━━ DATASET ENTRIES

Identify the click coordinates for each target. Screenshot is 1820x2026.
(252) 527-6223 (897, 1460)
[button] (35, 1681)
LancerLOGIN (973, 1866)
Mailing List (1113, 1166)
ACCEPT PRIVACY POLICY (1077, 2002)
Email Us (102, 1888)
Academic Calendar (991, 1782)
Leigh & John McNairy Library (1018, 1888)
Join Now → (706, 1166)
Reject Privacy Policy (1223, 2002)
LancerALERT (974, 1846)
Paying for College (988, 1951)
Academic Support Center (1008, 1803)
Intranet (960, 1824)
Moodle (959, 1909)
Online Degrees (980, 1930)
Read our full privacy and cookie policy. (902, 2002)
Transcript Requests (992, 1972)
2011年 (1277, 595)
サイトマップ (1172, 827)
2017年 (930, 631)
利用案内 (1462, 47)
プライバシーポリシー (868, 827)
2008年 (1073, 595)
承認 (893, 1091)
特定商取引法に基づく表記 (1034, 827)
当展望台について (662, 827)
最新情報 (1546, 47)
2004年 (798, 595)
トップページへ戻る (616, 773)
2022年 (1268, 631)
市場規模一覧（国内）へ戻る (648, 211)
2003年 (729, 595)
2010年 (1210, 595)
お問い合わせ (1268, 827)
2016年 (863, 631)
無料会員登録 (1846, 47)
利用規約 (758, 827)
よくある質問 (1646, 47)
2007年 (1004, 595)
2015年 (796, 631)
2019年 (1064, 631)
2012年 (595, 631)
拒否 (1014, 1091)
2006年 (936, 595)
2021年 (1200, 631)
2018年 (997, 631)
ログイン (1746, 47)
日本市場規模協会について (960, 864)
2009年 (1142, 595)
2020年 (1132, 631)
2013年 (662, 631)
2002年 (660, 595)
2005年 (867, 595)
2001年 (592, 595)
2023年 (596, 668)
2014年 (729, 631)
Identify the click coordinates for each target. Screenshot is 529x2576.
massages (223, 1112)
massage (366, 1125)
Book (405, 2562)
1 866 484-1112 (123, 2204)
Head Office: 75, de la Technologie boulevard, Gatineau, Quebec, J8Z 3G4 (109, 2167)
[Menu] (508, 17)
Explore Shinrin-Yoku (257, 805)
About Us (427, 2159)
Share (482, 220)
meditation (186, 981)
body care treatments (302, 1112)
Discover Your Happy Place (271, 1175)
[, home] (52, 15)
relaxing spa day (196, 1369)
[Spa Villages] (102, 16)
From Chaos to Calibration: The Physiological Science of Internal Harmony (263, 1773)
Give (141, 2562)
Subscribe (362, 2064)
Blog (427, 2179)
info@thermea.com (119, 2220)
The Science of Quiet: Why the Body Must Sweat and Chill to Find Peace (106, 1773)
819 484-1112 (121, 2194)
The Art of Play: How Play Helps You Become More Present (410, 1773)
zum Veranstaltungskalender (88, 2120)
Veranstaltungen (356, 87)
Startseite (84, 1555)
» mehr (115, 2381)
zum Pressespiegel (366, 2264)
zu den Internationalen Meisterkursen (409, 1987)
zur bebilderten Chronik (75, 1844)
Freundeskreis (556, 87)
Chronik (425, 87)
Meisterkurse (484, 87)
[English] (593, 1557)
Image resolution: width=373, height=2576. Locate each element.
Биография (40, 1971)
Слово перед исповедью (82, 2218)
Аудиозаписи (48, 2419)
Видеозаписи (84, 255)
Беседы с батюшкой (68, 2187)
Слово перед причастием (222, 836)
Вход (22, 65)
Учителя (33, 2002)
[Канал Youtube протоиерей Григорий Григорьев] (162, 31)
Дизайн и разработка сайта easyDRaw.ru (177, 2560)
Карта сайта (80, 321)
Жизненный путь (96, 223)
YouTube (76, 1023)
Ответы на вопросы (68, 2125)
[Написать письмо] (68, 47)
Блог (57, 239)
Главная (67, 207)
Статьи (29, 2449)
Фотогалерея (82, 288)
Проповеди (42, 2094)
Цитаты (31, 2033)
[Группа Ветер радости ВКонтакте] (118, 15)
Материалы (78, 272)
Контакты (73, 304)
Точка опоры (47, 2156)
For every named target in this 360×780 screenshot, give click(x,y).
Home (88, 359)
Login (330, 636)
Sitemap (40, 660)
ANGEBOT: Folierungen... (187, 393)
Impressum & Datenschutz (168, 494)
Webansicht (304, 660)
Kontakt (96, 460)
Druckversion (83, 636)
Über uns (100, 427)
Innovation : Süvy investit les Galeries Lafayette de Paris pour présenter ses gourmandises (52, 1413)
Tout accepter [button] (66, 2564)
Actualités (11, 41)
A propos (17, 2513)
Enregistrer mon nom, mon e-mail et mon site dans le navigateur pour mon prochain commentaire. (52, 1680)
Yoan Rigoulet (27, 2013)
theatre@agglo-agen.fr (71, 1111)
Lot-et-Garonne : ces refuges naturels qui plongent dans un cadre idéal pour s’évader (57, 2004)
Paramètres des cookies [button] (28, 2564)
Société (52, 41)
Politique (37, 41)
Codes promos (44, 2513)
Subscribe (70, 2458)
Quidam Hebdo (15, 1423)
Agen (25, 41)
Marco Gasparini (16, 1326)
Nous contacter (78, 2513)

━━━━

→ GOAL OF THE EXERCISE
Where in the records does the word "Science" appear? Copy each line that holds it.

→ SOLUTION TO THIS TASK
From Chaos to Calibration: The Physiological Science of Internal Harmony (263, 1773)
The Science of Quiet: Why the Body Must Sweat and Chill to Find Peace (106, 1773)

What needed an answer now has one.